#### Pixel coordinate grounding data
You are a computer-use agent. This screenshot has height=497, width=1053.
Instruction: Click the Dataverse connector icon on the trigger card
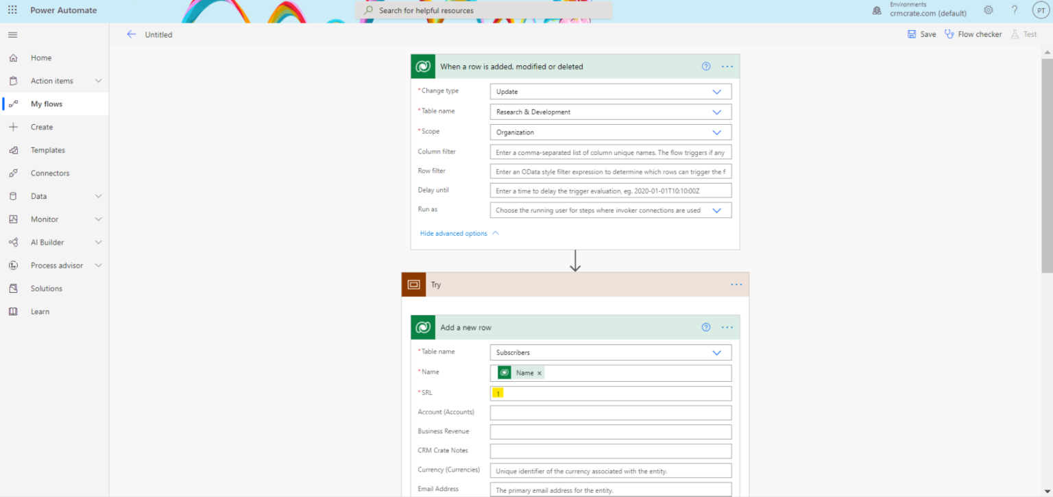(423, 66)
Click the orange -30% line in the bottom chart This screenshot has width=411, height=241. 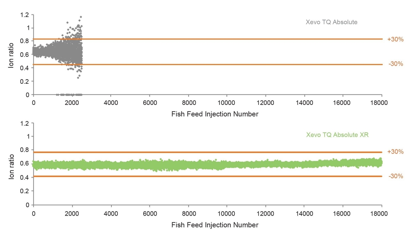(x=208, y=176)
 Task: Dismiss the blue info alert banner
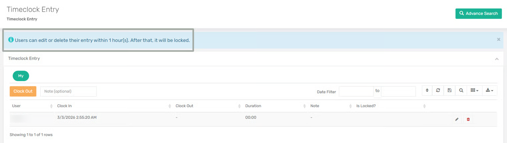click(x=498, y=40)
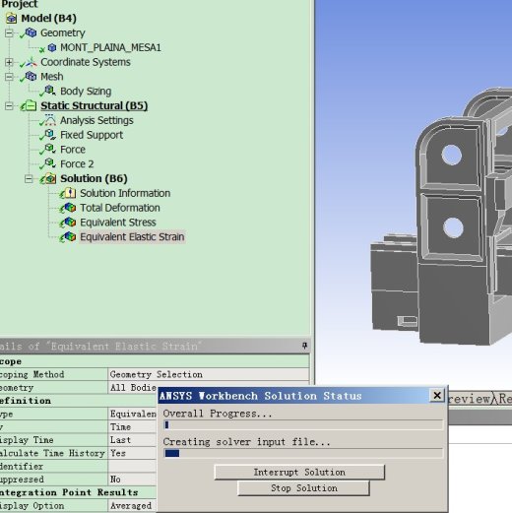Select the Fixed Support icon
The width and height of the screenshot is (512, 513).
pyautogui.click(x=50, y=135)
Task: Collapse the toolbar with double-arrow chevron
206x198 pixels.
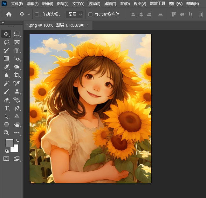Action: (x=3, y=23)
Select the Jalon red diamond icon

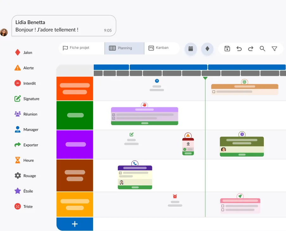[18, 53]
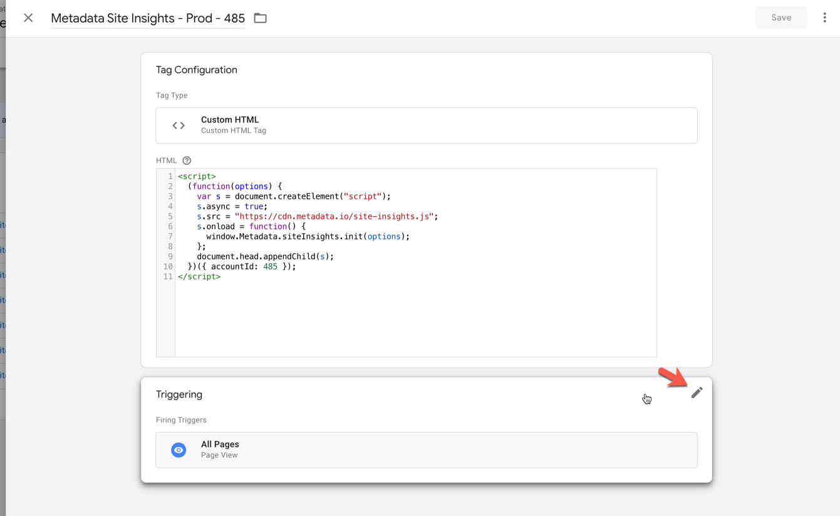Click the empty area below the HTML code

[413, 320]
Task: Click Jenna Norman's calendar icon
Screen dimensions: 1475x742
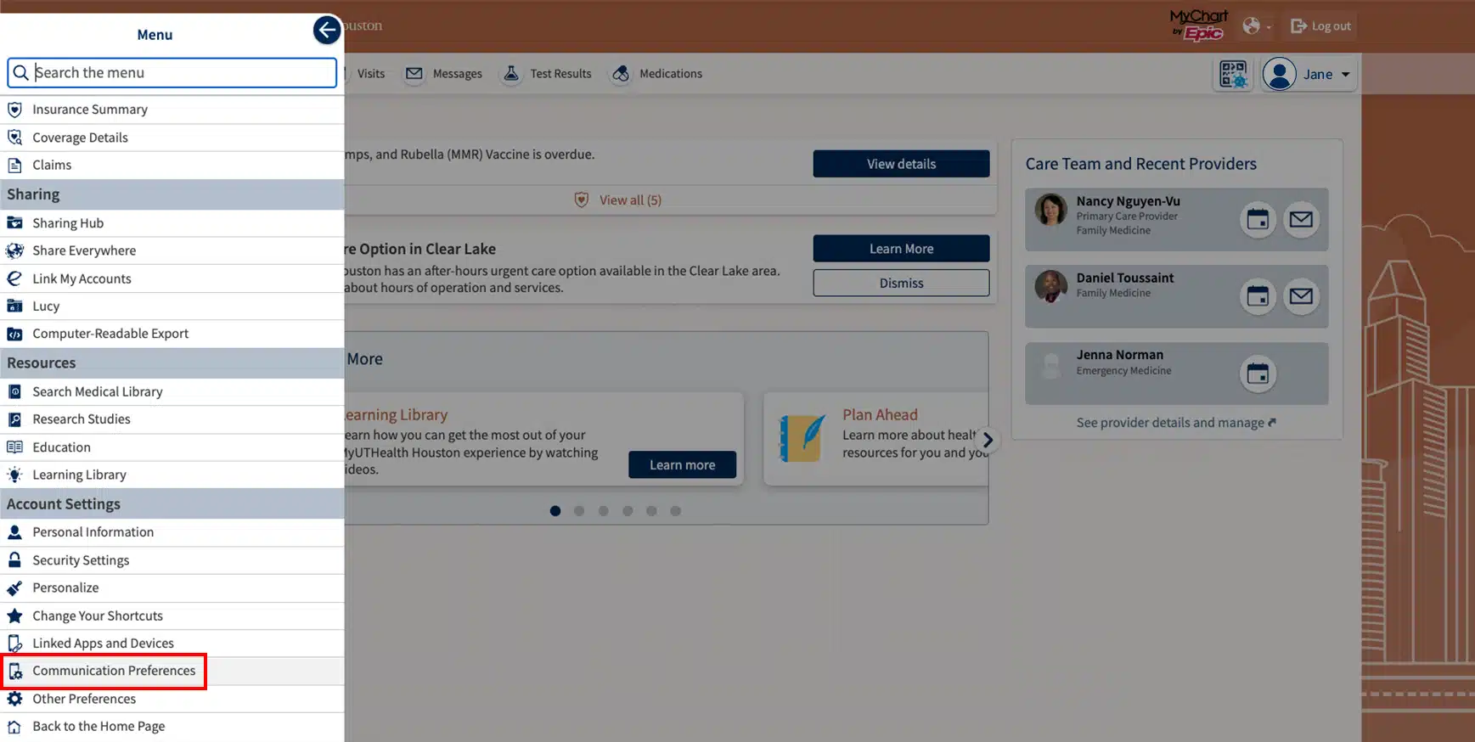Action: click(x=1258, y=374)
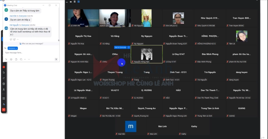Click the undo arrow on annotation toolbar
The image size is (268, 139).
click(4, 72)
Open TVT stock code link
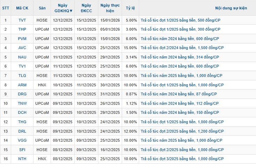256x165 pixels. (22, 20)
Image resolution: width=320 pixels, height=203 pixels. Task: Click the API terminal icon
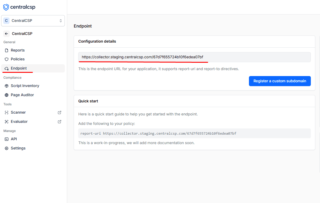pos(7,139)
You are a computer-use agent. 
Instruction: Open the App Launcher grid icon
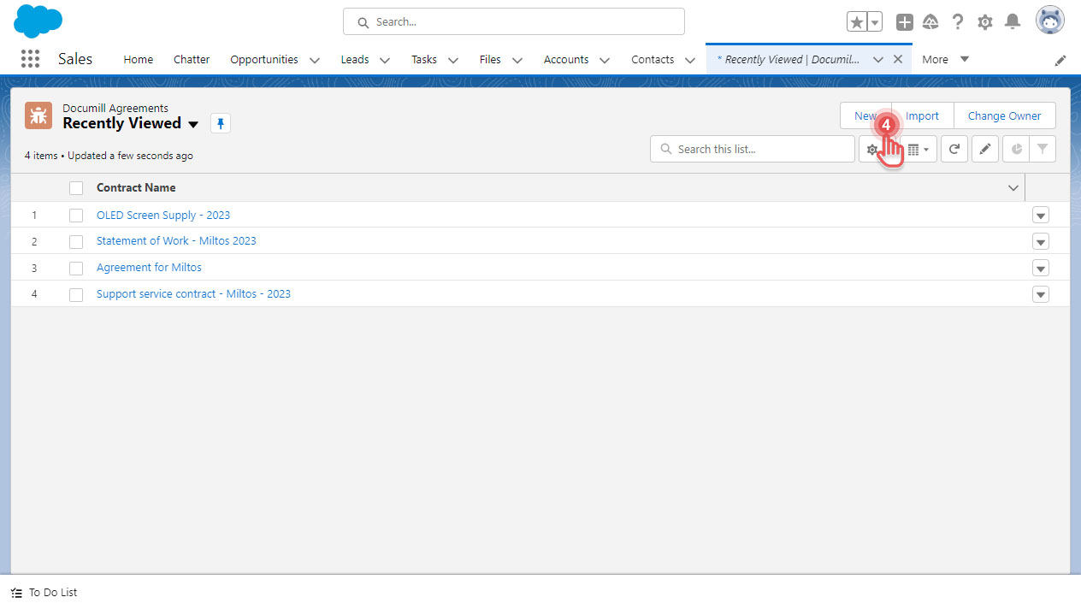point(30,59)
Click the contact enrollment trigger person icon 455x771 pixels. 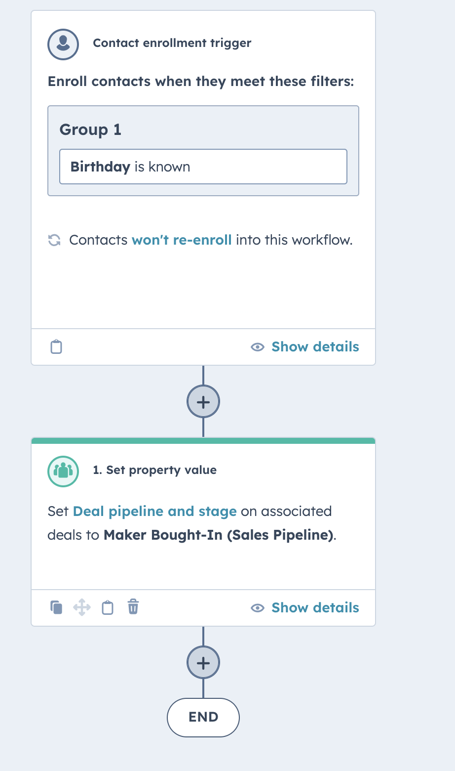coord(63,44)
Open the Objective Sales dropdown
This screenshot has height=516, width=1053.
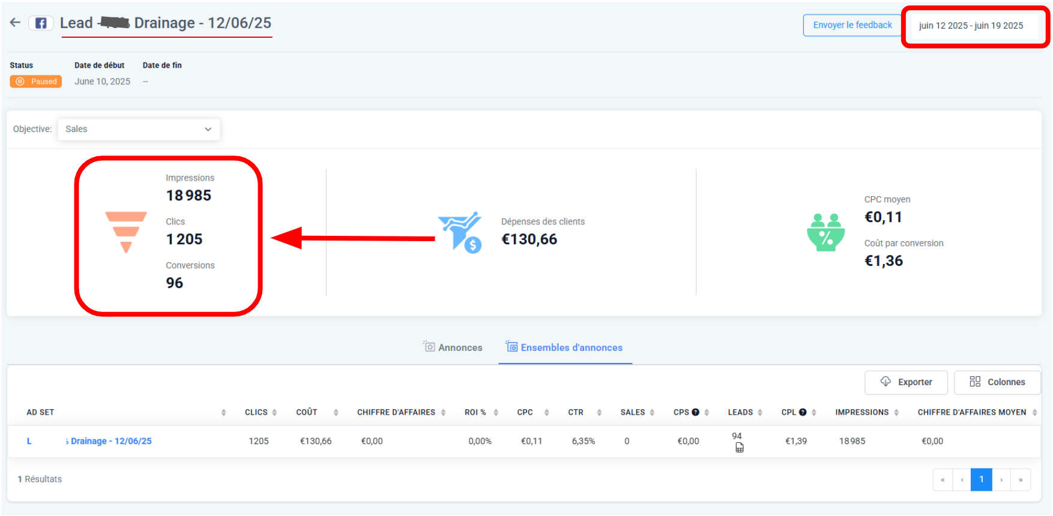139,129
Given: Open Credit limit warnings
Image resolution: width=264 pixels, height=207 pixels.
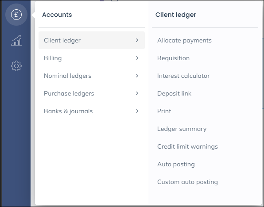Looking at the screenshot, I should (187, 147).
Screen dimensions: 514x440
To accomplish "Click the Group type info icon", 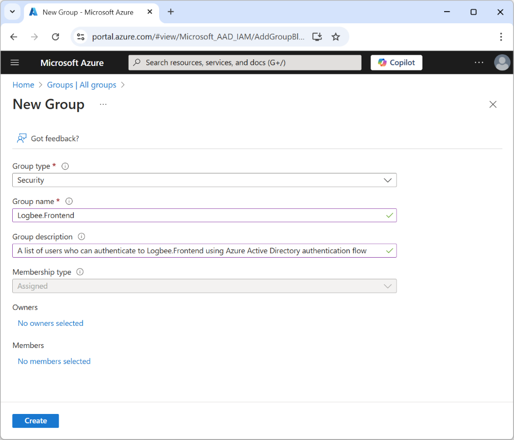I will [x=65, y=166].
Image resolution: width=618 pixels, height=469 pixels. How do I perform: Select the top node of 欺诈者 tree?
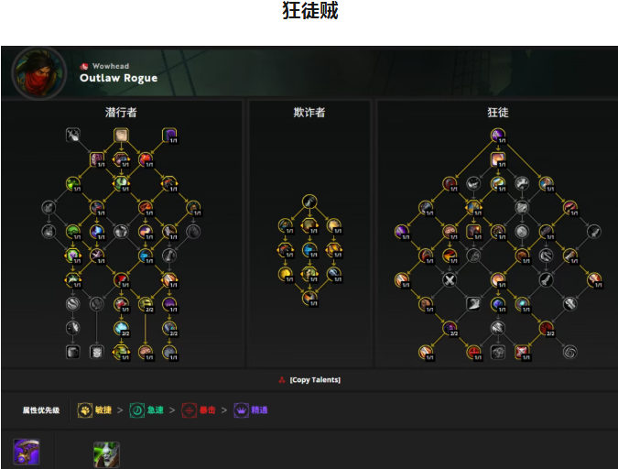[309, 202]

#### Problem to work on
Starting from the records above, copy each line where the string "computer" is found.

#### Expected answer
You are a computer-use agent. This screenshot has height=497, width=1053.
You are a computer-use agent. 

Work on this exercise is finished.